BEGIN Extracted material

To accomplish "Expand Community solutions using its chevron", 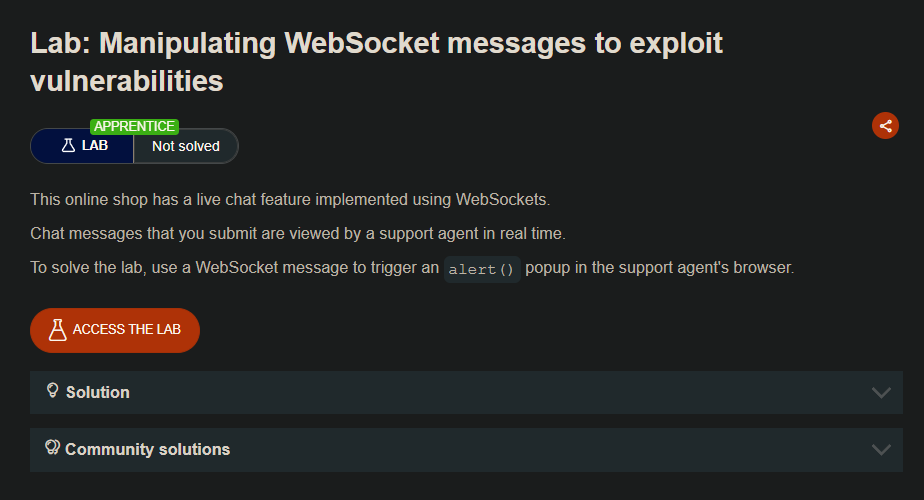I will click(881, 449).
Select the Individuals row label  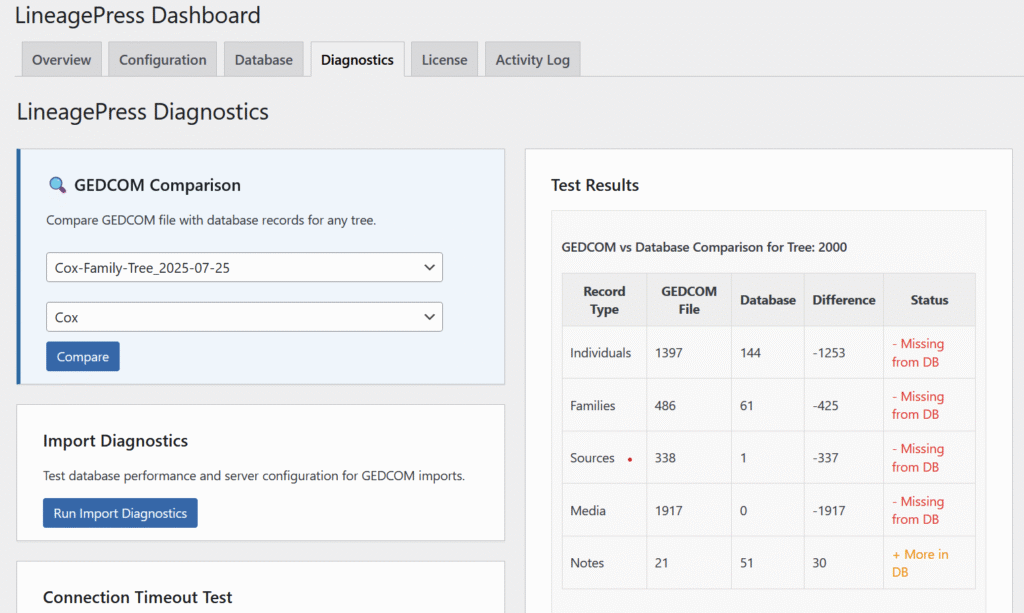[600, 353]
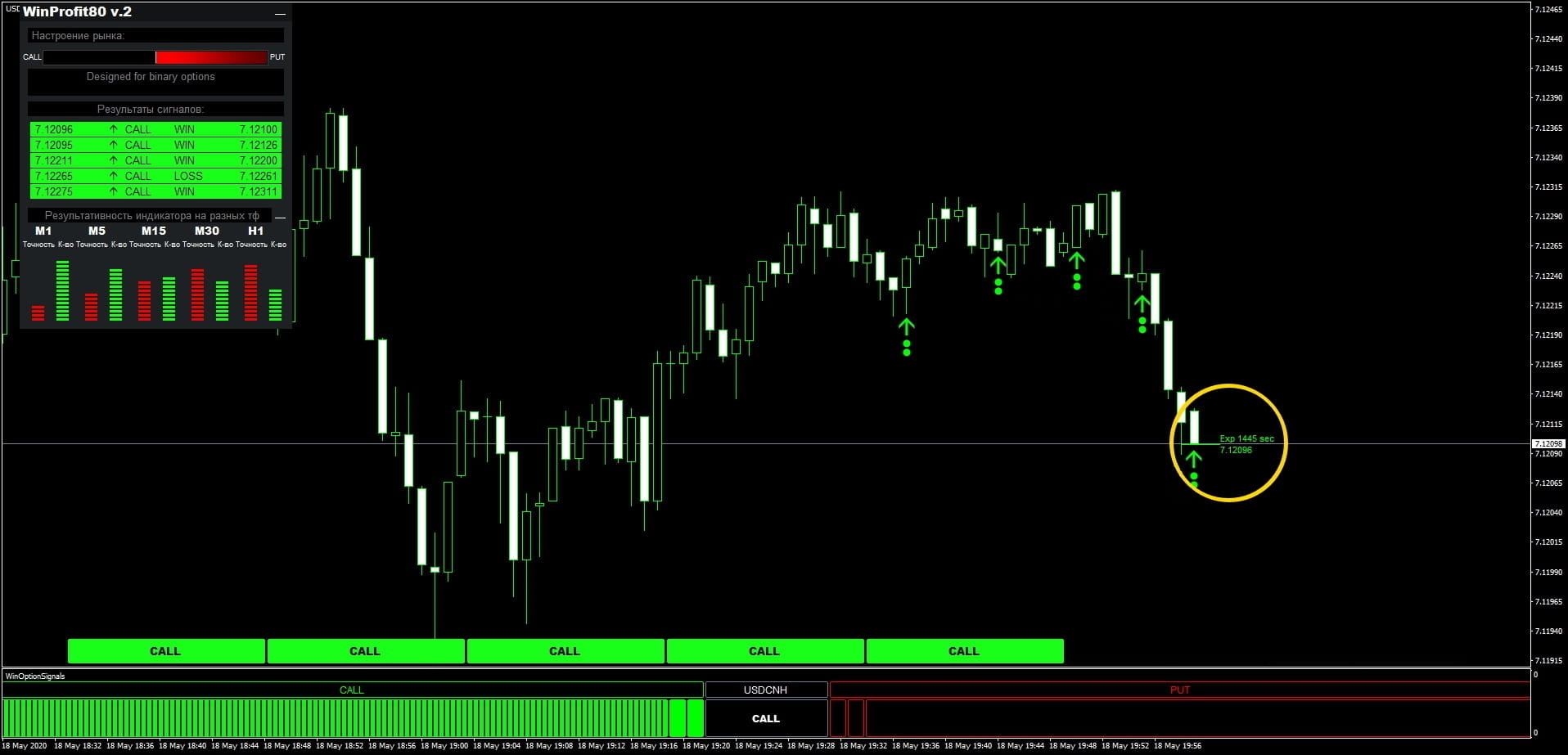The height and width of the screenshot is (755, 1568).
Task: Click the Exp 1445 sec label
Action: coord(1246,438)
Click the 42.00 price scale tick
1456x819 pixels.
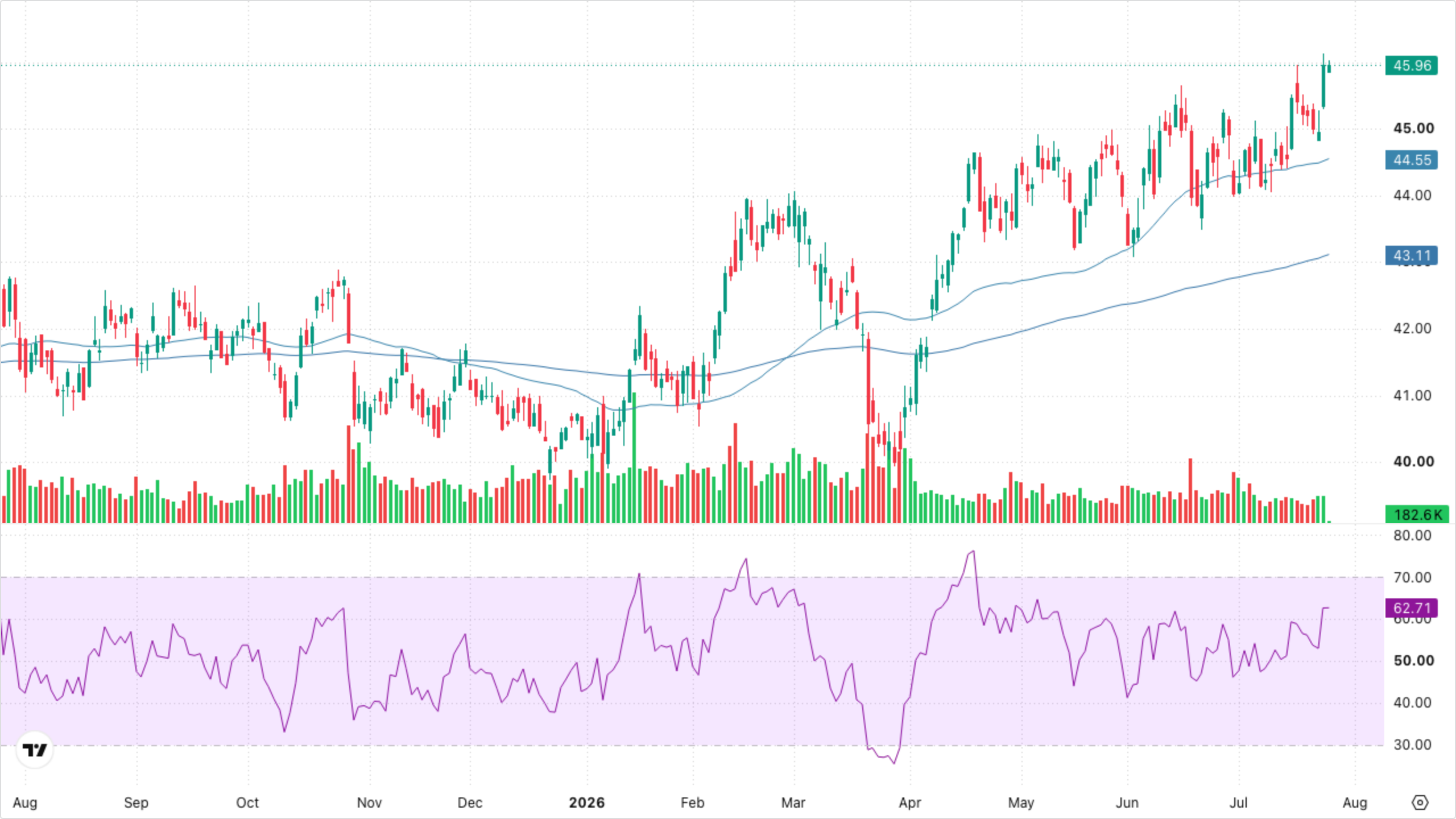1412,329
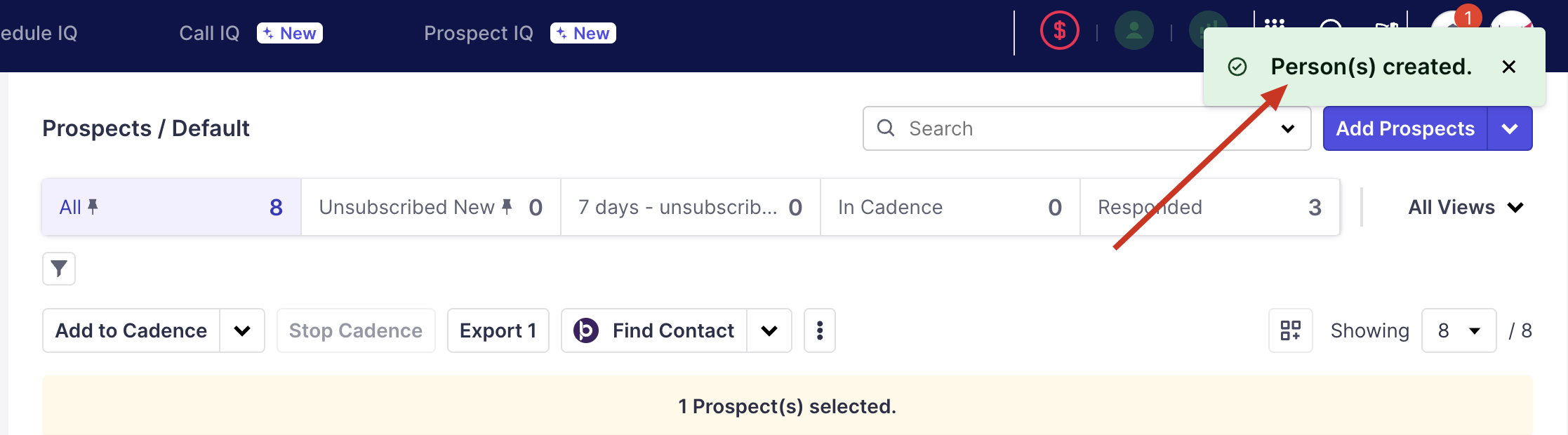Image resolution: width=1568 pixels, height=435 pixels.
Task: Open the grid column customization icon
Action: [x=1290, y=330]
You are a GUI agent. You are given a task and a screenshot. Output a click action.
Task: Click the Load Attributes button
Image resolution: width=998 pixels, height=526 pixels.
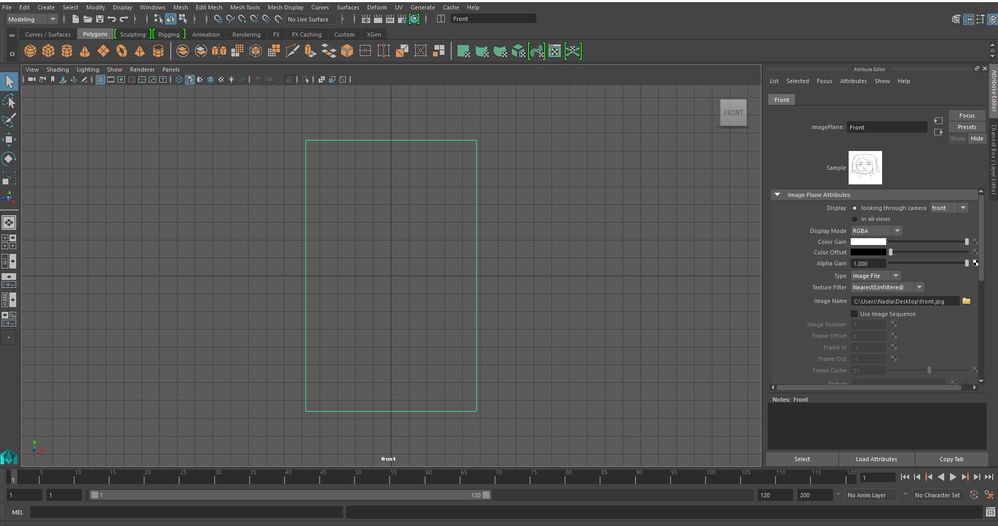(x=876, y=459)
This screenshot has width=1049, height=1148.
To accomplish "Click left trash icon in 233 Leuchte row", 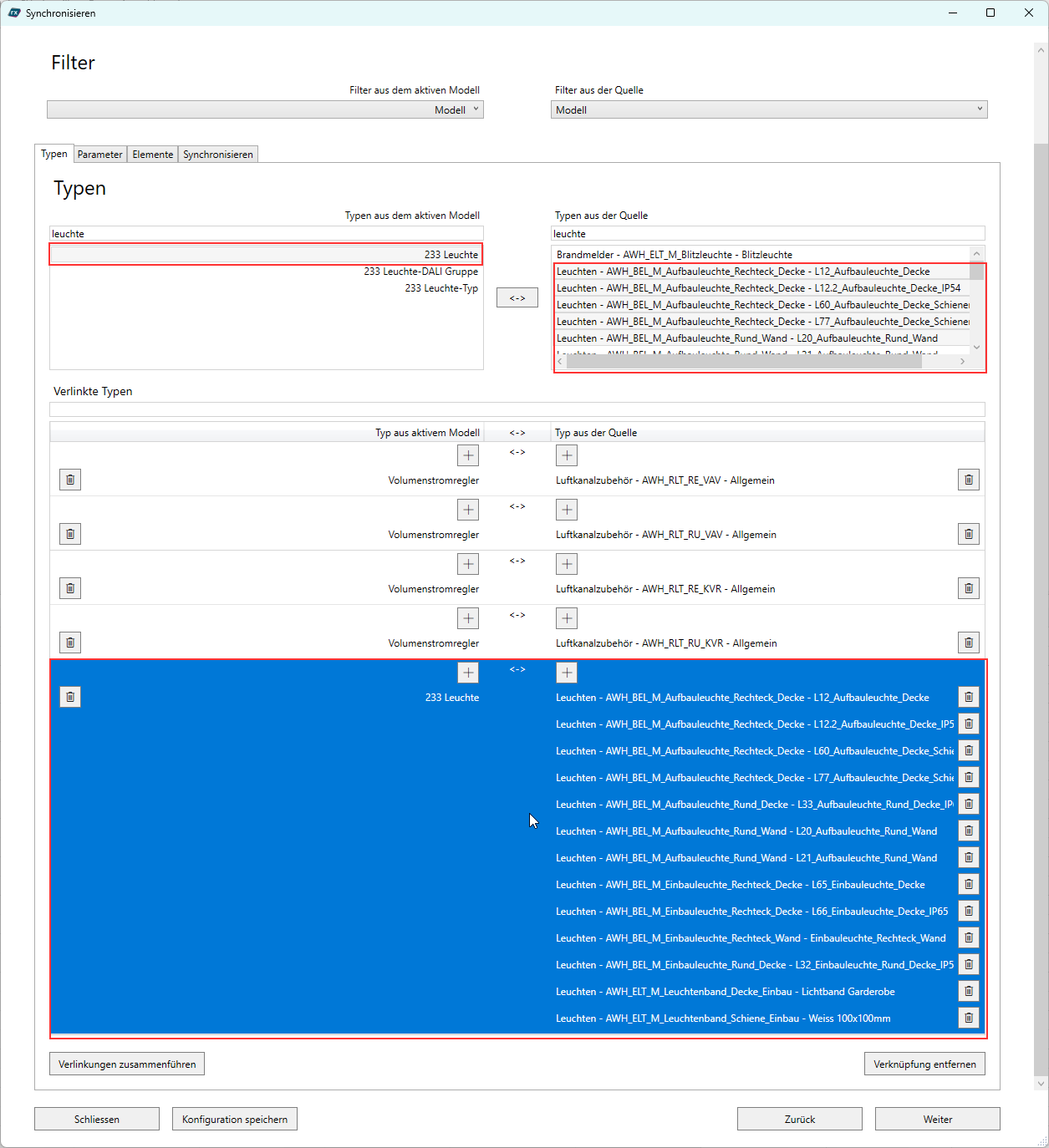I will (70, 697).
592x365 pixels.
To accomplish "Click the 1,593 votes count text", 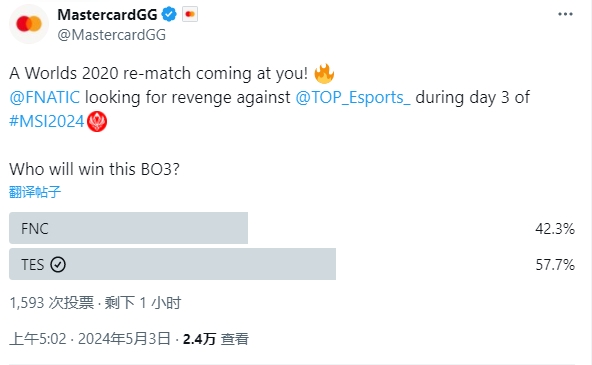I will point(51,303).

END Extracted material

- What you should do -
Using the records above, repeat exactly the run of lines that starts with the line with "Click the 42.00 price scale tick" and goes on through the line with "You are a GUI"; omit each picture.

- Answer box -
Click the 42.00 price scale tick
1456x819 pixels.
1412,329
Image resolution: width=1568 pixels, height=435 pixels.
Task: Open the grid column customization icon
Action: [x=1290, y=330]
You are a GUI agent. You are given a task and a screenshot. Output a click action.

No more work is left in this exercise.